*Work order*:
Pick out the lines below that include the string "Enable".
· · · · · · ·
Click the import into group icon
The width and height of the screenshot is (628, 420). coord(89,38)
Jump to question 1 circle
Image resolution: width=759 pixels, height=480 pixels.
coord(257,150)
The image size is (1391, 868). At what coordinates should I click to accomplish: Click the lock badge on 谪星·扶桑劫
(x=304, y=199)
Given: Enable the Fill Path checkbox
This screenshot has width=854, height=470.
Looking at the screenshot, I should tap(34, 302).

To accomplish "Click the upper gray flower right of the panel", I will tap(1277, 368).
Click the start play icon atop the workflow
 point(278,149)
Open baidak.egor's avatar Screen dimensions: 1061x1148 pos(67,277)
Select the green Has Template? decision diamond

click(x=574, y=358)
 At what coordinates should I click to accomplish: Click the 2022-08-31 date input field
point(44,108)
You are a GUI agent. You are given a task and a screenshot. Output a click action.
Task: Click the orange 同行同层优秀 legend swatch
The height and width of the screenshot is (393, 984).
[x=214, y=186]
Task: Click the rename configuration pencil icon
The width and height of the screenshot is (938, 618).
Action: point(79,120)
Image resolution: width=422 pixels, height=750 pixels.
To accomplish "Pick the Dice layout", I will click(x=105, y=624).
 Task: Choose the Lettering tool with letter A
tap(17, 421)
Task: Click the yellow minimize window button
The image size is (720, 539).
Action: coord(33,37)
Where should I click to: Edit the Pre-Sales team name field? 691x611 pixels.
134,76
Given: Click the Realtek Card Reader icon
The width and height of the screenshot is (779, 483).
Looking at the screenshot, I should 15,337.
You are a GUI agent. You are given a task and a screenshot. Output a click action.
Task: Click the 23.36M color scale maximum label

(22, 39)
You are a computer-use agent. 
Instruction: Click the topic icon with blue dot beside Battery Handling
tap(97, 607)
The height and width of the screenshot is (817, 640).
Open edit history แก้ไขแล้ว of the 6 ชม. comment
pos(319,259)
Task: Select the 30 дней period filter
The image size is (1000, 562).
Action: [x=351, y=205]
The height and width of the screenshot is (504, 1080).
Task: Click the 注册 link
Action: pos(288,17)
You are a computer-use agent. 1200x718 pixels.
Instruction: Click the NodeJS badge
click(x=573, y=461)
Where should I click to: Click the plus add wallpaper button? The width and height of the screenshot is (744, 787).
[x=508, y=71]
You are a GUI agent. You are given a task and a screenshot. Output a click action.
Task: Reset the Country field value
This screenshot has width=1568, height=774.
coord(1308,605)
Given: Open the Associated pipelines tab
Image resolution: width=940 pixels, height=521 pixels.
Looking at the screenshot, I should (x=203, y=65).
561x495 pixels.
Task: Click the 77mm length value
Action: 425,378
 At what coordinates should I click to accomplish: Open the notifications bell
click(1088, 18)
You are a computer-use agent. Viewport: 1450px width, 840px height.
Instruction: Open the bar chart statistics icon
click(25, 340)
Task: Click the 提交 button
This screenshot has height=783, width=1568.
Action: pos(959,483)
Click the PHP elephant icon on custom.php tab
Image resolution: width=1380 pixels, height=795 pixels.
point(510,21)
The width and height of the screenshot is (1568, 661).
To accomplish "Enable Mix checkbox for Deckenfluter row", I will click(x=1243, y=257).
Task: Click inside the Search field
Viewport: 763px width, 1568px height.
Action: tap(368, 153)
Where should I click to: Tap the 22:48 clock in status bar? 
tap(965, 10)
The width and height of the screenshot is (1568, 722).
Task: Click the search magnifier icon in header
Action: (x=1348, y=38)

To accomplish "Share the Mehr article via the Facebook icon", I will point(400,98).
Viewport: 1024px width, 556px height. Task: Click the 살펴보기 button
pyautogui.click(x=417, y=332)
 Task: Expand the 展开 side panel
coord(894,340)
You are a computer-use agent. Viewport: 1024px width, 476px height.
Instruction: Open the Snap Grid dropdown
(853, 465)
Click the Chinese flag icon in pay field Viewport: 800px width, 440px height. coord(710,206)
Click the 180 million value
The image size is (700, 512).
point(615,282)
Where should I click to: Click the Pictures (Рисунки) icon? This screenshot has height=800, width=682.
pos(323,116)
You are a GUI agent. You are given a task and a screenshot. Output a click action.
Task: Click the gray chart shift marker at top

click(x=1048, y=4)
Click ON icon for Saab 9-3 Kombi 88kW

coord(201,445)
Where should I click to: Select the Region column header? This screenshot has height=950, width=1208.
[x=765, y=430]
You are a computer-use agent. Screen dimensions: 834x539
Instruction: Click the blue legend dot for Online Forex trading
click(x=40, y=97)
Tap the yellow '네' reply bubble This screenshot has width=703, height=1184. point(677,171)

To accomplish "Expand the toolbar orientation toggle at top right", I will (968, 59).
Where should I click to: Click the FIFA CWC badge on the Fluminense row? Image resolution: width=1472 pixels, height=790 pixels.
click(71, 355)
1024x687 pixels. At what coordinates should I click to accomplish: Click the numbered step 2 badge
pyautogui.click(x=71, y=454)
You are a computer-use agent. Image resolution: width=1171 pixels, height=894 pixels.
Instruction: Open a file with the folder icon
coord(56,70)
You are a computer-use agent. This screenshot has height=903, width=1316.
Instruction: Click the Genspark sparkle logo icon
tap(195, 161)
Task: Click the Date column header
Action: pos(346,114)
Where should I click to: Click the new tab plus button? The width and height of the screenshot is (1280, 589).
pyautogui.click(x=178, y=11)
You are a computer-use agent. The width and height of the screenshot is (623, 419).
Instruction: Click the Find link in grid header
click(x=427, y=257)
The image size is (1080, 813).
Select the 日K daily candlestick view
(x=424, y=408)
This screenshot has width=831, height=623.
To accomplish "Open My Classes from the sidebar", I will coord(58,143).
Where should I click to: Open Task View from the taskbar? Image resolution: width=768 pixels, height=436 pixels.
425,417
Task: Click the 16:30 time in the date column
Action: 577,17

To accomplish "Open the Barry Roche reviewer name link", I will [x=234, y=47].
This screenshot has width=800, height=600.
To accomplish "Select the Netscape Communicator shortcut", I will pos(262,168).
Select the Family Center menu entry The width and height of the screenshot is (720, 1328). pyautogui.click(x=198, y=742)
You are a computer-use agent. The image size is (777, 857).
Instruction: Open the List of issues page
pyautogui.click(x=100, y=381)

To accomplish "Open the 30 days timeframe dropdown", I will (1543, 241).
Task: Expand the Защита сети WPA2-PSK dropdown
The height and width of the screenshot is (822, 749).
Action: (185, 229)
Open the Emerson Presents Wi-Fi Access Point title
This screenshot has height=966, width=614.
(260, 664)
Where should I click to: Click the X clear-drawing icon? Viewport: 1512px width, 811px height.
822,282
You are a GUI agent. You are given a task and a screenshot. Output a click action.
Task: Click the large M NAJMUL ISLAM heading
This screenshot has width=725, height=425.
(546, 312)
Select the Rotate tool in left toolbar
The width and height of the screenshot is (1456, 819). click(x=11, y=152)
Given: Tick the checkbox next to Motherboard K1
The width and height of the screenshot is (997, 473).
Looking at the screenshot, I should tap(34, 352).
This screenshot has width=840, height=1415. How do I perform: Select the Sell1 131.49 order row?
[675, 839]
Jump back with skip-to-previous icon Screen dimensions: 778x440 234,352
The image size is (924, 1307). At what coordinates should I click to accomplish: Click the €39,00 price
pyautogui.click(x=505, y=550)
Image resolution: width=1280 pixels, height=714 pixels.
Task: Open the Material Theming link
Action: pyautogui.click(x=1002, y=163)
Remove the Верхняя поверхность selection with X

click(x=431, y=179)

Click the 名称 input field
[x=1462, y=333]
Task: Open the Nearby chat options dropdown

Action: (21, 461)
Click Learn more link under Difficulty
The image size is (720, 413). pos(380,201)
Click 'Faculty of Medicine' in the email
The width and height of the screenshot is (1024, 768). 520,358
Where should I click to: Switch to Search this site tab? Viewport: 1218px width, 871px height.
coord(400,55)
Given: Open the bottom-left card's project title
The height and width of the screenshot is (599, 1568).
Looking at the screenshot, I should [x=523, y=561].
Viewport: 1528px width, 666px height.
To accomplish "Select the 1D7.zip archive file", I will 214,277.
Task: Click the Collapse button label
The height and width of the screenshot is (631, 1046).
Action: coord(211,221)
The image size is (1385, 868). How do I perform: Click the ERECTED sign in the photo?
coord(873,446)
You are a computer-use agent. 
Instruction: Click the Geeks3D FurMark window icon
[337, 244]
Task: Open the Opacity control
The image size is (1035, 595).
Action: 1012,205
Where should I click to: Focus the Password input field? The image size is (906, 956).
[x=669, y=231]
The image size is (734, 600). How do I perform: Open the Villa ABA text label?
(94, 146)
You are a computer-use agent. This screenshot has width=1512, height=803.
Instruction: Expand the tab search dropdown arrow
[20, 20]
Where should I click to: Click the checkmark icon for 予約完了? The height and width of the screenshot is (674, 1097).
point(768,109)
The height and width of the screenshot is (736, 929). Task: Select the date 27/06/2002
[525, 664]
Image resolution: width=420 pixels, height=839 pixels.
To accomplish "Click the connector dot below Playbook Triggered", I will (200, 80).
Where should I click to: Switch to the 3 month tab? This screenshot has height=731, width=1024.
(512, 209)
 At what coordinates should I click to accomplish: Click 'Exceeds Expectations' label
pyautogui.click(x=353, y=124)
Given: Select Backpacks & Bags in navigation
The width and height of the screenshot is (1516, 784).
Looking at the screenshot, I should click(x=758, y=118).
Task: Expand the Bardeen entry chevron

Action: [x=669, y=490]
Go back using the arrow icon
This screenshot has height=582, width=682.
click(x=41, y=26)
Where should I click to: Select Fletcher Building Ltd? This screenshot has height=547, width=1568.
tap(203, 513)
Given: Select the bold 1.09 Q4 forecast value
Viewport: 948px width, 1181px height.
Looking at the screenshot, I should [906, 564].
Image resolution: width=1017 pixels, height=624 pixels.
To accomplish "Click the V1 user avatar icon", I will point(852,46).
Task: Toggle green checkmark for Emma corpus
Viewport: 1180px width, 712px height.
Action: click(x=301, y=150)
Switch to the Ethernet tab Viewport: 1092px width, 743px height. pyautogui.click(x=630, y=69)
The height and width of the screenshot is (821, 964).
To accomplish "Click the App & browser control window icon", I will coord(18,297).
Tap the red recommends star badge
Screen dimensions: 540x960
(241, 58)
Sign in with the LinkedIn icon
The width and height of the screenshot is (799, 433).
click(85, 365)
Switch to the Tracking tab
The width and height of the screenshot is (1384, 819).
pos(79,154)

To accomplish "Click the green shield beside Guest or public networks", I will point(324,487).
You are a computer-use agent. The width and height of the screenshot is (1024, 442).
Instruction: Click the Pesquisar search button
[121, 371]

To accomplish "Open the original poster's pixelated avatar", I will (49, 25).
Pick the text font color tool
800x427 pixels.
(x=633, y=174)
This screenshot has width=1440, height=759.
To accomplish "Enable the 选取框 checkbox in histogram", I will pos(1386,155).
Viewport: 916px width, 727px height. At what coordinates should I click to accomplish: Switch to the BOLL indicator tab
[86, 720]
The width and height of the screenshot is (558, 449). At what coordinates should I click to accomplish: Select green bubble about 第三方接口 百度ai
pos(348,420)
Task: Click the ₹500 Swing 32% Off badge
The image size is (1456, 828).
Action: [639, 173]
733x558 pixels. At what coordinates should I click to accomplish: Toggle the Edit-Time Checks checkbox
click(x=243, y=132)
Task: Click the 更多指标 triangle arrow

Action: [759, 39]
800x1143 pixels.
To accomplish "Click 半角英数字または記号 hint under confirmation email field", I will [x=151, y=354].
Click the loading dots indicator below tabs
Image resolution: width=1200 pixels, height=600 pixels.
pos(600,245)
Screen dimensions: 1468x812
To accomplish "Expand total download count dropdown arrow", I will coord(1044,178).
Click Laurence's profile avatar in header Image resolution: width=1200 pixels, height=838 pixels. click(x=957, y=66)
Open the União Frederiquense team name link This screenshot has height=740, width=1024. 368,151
· · · · · · ·
*Problem solution*:
Given: Enable the Fill Path checkbox
To accomplish "Enable Mix checkbox for Deckenfluter row", I will click(x=1243, y=257).
To accomplish "Enable the 选取框 checkbox in histogram", I will pos(1386,155).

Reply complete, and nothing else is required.